Cervical Spondylosis is a very common degenerative spine disorder. Mostly elderly people are affected; however, it can affect younger patients also. Anterior Cervical Fusion is gold standard procedure for these patients. Cervical spine is approached from the front. Anterior cervical fusion can be divided in 1) Anterior Cervical Discectomy and Fusion (ACDF), and 2) Anterior Cervical Corpectomy and Fusion (ACCF).
Anterior Cervical Discectomy and Fusion (ACDF): ACDF involves removal of cervical disc/ discs and reconstructing the space with a bone graft/ cage/ anterior cervical plate or a combination of these. This is procedure of choice when disc and osteophytes are bulging in spinal canal and causing pressure on spinal cord. A multilevel ACDF can be done depending upon the number of discs affected.
Anterior Cervical Corpectomy and Fusion (ACCF): ACCF involves removal of cervical vertebra/ vertebrae, either partially or completely. An ACCF is required when spinal cord is compressed behind the vertebral body, which cannot be approached by cervical discectomy. Some surgeon’s prefer doing an ACCF rather than multilevel ACDF to tackle multilevel cervical spinal cord compression.
- Cervical Spondylosis: Causing severe neck pain, not responding to medical treatment.
- Cervical Radiculopathy: Compression of cervical spinal nerve causing pain, tingling-numbness, sensory changes, muscle weakness in upper limbs.
- Cervical Myelopathy: Patients who have feature of myelopathy (hand grip weakness, clumsiness of hand functions, loss of body balance, difficulty in walking, stiffness in arms and legs, loss of bladder-bowel control).

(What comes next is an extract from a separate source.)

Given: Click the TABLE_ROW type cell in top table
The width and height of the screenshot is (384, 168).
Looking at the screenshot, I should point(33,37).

- Cervical Spine Fractures.
- Cervical Spine Infection/ Tuberculosis.
- Cervical Spine Tumors.
Advantages of Anterior Cervical Spine Fusion Surgery:
- A minimally invasive procedure.
- Very well tolerated by patients.
- Targets the pathology (disc, osteophytes etc.) directly.
- Very safe and effective procedure.
- Very unlikely to cause any major side effects.

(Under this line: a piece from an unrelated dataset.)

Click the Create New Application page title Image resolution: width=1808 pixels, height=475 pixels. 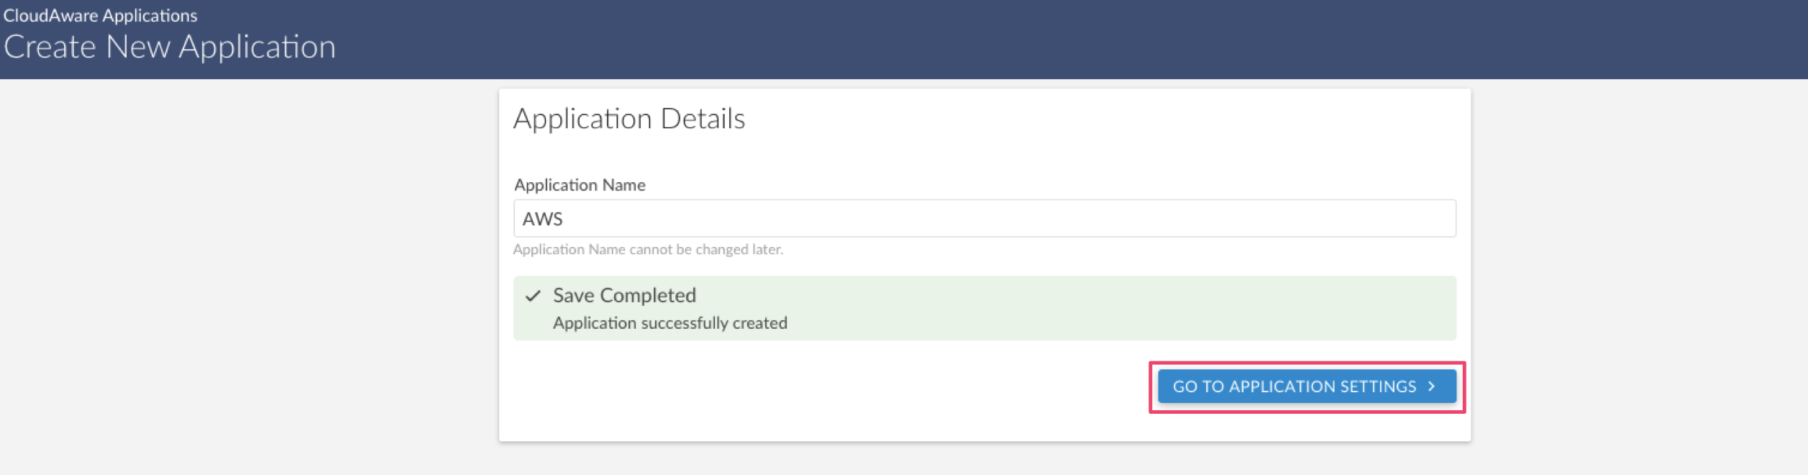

Side effects of Anterior Cervical Spine Fusion Surgery:
ACDF and ACCF are both very safe surgeries. However, like any other surgery, common complications, e.g. pain, infection, hematoma etc. can happen. Even these are extremely rare with anterior cervical fusion surgeries as significant soft tissue and muscle dissection are not required when cervical spine is approached from the front. Some difficulty in swallowing can be experienced by the patients due to close proximity to oesophagus (food pine passing through the neck to stomach). This happens in the immediate post-operative period and usually resolves within 3-4 days. Hoarseness of voice is another rare complication which can occur due to irritation of nerve supplying vocal cords (voice box situated in neck). Again, this is usually a self-resolving condition.
- Stand Alone Cage: Conventionally, ACDF is done using a cage in interbody area from where disc is removed, which is supported by a plate applied on anterior surface of cervical spine. Plate can irritate oesophagus and other soft tissues in neck causing pain of swallowing in some cases. This is avoided by using a stand-alone cage as it is fixed by screws passing through the cage itself.

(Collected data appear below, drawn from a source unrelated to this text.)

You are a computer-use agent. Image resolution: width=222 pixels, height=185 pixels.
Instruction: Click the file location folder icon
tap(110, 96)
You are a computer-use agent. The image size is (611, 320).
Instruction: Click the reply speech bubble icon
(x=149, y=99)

- Minimally Invasive Anterior Cervical Spine Fusion Surgeries: ACDF and ACCF can be done following minimally invasive spine surgery principles using specialized retractors and microscope.
- Disc Replacement Surgery: Cervical disc replacement is an alternative to ACDF, especially in young age patients. This will maintain motion at operated level and will reduce chances of adjacent segment degeneration(ASD).